= Set task 1 =
In the records, edit everything from the line containing "Click the Не активен profile status value" down to the line containing "(x=178, y=36)" by replacing "Screen dimensions" with "Display size" and leaving all else unchanged. Return only those lines.

= Text section =

......

2. Plead the attributes of God.
This is very significant. Do you see where Hezekiah starts? In verse 16 he says, “O Lord of hosts, God of Israel, enthroned above the cherubim, you are the God, you alone, of all the kingdoms of the earth; you have made heaven and earth.
Why do you think he started there? Because these were the attributes of God which were being challenged and threatened by his problem and by Sennacherib’s letter. Look at verse 18-19:
18 Truly, O Lord, the kings of Assyria have laid waste all the nations and their lands, 19 and have cast their gods into the fire. For they were no gods, but the work of men’s hands, wood and stone. Therefore they were destroyed.
The clear implication of Sennacherib’s challenge was that the God of Israel was no different than the gods of the other nations. But in his prayer, Hezekiah claims otherwise: “You are the LORD Almighty, you are enthroned between the cherubim. You alone are God over all the kingdoms of the earth. You are sovereign over heaven and earth.”

......

Text and item location entries:
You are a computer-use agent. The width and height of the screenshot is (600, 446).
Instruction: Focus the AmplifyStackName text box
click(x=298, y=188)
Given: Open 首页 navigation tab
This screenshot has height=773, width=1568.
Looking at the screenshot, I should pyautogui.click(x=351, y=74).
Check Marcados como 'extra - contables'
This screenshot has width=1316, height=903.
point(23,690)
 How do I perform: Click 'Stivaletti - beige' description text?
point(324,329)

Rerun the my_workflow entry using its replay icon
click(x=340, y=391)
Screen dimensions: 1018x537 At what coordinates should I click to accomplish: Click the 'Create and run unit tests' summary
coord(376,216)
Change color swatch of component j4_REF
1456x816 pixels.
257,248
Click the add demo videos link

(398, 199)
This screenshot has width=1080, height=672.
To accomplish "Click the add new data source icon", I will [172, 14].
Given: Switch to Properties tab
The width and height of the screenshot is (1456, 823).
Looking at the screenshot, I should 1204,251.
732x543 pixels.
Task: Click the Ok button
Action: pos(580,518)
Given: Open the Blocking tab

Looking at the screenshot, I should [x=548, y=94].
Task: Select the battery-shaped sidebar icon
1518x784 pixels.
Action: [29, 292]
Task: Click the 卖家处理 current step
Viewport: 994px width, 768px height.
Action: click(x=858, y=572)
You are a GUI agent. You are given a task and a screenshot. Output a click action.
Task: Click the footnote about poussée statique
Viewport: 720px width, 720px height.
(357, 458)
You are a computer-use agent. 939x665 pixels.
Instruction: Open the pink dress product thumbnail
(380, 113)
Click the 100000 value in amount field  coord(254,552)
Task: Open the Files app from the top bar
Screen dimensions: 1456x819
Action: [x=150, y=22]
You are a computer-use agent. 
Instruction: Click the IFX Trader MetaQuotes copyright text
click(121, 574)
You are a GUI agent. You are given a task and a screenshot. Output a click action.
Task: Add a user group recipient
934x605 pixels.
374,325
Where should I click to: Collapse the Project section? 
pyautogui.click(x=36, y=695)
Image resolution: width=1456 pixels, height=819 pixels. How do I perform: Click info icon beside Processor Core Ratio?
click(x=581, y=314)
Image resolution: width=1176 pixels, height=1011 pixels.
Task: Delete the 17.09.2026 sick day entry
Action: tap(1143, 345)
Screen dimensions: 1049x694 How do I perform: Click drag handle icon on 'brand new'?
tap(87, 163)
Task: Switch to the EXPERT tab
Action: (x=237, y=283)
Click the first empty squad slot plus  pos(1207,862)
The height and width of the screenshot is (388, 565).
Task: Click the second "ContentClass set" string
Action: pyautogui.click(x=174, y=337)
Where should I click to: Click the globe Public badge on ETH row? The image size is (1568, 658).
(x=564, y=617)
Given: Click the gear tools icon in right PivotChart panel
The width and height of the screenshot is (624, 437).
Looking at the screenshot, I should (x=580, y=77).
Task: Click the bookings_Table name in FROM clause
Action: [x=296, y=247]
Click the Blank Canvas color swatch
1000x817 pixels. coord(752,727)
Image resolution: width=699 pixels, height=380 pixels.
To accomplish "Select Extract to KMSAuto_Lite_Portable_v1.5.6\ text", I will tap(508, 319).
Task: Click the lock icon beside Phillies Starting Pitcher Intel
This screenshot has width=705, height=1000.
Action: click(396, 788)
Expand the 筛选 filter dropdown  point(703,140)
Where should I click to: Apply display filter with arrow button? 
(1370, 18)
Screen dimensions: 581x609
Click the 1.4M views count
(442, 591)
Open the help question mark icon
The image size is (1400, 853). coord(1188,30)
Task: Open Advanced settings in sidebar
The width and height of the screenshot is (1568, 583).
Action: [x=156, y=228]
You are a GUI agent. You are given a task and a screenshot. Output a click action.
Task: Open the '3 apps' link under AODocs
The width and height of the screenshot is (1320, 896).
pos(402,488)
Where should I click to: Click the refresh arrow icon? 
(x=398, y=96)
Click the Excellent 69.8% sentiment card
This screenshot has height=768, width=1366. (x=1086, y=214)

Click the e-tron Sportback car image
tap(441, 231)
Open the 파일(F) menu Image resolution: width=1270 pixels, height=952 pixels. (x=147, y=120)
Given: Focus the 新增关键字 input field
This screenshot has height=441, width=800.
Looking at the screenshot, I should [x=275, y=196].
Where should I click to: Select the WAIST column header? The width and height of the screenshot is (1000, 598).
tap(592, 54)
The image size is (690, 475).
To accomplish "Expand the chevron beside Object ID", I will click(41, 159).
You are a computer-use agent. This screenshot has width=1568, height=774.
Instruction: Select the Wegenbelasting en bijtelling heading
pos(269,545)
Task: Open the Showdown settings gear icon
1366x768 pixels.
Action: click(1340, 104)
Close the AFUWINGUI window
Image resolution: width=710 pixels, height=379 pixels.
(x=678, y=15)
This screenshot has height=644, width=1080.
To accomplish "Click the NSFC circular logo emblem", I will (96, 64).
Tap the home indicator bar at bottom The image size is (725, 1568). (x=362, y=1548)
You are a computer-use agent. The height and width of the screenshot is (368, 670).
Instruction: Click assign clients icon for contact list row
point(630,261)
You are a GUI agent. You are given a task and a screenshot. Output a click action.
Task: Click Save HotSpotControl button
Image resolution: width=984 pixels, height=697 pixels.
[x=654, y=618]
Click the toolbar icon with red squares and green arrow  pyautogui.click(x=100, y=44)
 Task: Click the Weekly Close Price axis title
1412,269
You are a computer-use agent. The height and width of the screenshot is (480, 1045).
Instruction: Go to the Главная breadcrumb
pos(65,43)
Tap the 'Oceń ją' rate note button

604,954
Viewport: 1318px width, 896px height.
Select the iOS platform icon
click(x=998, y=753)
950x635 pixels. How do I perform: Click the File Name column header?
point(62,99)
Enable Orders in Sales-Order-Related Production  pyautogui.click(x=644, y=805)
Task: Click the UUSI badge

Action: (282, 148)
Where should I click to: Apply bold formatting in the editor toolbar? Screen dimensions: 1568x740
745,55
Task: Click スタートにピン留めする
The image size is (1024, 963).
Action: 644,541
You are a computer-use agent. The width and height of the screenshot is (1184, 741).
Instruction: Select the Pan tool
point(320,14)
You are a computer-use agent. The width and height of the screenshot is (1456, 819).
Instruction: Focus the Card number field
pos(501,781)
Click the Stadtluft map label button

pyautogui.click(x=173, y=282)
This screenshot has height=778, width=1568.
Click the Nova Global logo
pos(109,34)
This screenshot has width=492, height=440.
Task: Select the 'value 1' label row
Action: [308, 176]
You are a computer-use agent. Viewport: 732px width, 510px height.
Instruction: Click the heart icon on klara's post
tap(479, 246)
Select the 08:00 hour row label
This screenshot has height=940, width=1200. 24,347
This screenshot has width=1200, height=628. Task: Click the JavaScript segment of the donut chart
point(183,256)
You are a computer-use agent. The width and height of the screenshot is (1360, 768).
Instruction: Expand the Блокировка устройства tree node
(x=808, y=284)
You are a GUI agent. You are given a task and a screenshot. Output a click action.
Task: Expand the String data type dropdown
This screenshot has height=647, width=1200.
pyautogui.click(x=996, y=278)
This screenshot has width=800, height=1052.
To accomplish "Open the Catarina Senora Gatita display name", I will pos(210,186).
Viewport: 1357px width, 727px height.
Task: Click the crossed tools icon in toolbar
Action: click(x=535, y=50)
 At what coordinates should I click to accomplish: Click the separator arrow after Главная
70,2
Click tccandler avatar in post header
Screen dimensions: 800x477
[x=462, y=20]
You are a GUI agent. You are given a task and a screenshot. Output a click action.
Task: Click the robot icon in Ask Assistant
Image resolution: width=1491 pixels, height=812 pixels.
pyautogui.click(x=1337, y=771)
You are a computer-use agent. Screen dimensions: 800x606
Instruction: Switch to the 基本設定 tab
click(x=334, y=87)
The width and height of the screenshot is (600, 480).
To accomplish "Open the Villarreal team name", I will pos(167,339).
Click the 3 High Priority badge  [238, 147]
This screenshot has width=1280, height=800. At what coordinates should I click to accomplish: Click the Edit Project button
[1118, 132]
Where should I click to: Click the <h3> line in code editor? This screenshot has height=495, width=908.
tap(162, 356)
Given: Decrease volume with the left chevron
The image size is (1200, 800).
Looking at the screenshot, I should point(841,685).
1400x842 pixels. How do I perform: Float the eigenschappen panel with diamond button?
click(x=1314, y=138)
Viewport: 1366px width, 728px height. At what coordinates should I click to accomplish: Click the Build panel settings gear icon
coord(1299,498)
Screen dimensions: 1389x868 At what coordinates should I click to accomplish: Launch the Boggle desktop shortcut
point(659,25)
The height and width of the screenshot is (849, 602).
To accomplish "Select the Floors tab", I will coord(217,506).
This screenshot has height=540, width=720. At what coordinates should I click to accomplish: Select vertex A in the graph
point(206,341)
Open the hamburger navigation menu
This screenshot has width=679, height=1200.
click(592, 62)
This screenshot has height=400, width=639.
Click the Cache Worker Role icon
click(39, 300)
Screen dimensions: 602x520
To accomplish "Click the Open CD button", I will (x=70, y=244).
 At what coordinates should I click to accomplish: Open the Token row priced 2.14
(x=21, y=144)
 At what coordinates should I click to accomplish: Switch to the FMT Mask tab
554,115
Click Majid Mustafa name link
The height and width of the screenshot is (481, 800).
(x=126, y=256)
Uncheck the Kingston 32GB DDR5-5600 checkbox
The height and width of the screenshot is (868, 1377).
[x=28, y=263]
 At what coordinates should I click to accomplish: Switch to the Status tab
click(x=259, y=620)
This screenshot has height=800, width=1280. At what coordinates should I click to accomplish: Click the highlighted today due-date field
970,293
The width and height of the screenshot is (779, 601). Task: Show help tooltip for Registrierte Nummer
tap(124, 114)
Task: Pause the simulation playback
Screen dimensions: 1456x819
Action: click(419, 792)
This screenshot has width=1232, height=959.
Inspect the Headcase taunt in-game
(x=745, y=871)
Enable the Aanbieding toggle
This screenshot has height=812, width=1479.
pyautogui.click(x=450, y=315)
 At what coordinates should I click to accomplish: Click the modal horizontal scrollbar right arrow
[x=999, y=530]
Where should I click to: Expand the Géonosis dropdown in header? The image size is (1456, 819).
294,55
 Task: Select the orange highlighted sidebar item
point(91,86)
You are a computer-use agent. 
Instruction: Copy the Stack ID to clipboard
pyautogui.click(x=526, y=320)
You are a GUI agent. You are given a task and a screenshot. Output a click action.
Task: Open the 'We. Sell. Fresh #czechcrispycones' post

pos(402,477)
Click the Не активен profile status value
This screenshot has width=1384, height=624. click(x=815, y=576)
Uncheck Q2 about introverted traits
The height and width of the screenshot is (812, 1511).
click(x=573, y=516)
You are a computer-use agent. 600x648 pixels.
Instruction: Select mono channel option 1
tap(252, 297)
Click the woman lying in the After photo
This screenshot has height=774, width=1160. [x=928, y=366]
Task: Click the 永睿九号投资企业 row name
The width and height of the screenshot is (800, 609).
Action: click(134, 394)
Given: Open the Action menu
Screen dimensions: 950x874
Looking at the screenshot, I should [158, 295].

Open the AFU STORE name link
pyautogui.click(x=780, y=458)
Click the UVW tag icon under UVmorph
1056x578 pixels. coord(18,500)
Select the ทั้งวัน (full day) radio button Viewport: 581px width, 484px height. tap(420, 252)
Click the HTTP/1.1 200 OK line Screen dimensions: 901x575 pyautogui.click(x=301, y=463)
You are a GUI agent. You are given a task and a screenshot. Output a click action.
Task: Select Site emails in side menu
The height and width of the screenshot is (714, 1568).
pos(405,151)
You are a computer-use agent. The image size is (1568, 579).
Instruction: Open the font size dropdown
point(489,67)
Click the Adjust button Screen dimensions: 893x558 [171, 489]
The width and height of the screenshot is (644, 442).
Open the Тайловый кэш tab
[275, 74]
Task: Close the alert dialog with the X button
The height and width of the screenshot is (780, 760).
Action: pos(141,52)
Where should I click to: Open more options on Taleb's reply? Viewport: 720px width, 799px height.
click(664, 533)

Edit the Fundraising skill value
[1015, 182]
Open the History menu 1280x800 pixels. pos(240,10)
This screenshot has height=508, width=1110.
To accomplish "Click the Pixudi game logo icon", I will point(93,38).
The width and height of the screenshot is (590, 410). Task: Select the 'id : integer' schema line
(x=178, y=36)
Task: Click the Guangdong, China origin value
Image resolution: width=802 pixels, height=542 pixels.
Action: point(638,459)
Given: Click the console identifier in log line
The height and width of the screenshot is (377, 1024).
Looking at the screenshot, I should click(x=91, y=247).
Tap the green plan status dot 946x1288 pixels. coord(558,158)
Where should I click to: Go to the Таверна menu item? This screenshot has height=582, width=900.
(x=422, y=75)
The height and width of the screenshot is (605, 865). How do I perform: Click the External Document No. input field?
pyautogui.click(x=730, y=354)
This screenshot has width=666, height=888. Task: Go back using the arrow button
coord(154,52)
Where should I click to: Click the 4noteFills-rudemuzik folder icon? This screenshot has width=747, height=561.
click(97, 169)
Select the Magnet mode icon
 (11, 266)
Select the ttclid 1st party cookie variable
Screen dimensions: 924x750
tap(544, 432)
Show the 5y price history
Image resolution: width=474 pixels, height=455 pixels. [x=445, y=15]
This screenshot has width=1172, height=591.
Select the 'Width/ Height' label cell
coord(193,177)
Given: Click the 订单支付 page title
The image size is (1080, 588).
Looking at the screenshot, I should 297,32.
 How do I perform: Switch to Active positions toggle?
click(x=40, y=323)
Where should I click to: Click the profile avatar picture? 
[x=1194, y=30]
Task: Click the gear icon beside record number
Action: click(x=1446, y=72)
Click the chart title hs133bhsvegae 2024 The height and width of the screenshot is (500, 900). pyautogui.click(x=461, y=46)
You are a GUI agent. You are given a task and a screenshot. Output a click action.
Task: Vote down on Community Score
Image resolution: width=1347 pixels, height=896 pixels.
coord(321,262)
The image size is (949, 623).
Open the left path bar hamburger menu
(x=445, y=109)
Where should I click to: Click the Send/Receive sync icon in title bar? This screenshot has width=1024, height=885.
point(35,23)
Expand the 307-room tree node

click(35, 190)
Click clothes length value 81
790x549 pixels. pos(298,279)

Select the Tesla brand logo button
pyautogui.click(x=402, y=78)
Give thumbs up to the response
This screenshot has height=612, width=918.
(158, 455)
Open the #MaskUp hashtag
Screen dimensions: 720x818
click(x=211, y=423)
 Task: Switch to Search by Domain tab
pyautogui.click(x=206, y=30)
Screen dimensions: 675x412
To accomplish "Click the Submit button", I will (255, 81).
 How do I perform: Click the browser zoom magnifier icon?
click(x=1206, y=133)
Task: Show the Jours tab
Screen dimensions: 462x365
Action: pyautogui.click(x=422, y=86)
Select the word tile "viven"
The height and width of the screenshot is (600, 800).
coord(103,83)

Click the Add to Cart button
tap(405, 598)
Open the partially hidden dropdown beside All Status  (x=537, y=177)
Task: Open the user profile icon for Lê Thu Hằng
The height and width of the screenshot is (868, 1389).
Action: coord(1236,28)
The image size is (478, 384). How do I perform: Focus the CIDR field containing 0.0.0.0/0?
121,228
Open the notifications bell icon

......

= Set task 2 =
Continue the passage on Hezekiah's prayer from its last sentence.

= Task answer 1 =
Click the Не активен profile status value
This screenshot has width=1384, height=624. click(x=815, y=576)
Uncheck Q2 about introverted traits
The height and width of the screenshot is (812, 1511).
click(x=573, y=516)
You are a computer-use agent. 600x648 pixels.
Instruction: Select mono channel option 1
tap(252, 297)
Click the woman lying in the After photo
This screenshot has height=774, width=1160. [x=928, y=366]
Task: Click the 永睿九号投资企业 row name
The width and height of the screenshot is (800, 609).
Action: click(134, 394)
Given: Open the Action menu
Display size: 950x874
Looking at the screenshot, I should [158, 295].

Open the AFU STORE name link
pyautogui.click(x=780, y=458)
Click the UVW tag icon under UVmorph
1056x578 pixels. coord(18,500)
Select the ทั้งวัน (full day) radio button Viewport: 581px width, 484px height. tap(420, 252)
Click the HTTP/1.1 200 OK line Display size: 901x575 pyautogui.click(x=301, y=463)
You are a GUI agent. You are given a task and a screenshot. Output a click action.
Task: Select Site emails in side menu
The height and width of the screenshot is (714, 1568).
pos(405,151)
You are a computer-use agent. The image size is (1568, 579).
Instruction: Open the font size dropdown
point(489,67)
Click the Adjust button Display size: 893x558 [171, 489]
The width and height of the screenshot is (644, 442).
Open the Тайловый кэш tab
[275, 74]
Task: Close the alert dialog with the X button
The height and width of the screenshot is (780, 760).
Action: pos(141,52)
Where should I click to: Open more options on Taleb's reply? Viewport: 720px width, 799px height.
click(664, 533)

Edit the Fundraising skill value
[1015, 182]
Open the History menu 1280x800 pixels. pos(240,10)
This screenshot has height=508, width=1110.
To accomplish "Click the Pixudi game logo icon", I will point(93,38).
The width and height of the screenshot is (590, 410). Task: Select the 'id : integer' schema line
(x=178, y=36)

= Task answer 2 =
Hezekiah focused on the attributes of God which were the answer to his problem. We can do the same. If we are in financial need, we can pray the Scripture which talk of God as our provider. If we are feeling lonely and unloved, we can pray the Scriptures which speak of God’s constant and unfailing love. When we are confused, we can pray the Scriptures which speak of God’s wisdom and guidance. Whatever our need, God has an attribute to meet that need.
3. Ask for the glory of God to be upheld and displayed.
This is where our prayers often part company with Hezekiah’s. We are focused only on our needs and our wants and our gratification. Hezekiah recognizes that there was more at stake than simply his own personal survival or even the survival of Jerusalem. God’s authority, his glory had been blasphemed and spoken against.
(Read 37:4, 17, 20)
4It may be that the Lord your God will hear the words of the Rabshakeh, whom his master the king of Assyria has sent to mock the living God, and will rebuke the words that the Lord your God has heard; therefore lift up your prayer for the remnant that is left.’ ”
17 Incline your ear, O Lord, and hear; open your eyes, O Lord, and see; and hear all the words of Sennacherib, which he has sent to mock the living God.
20So now, O Lord our God, save us from his hand, that all the kingdoms of the earth may know that you alone are the Lord.”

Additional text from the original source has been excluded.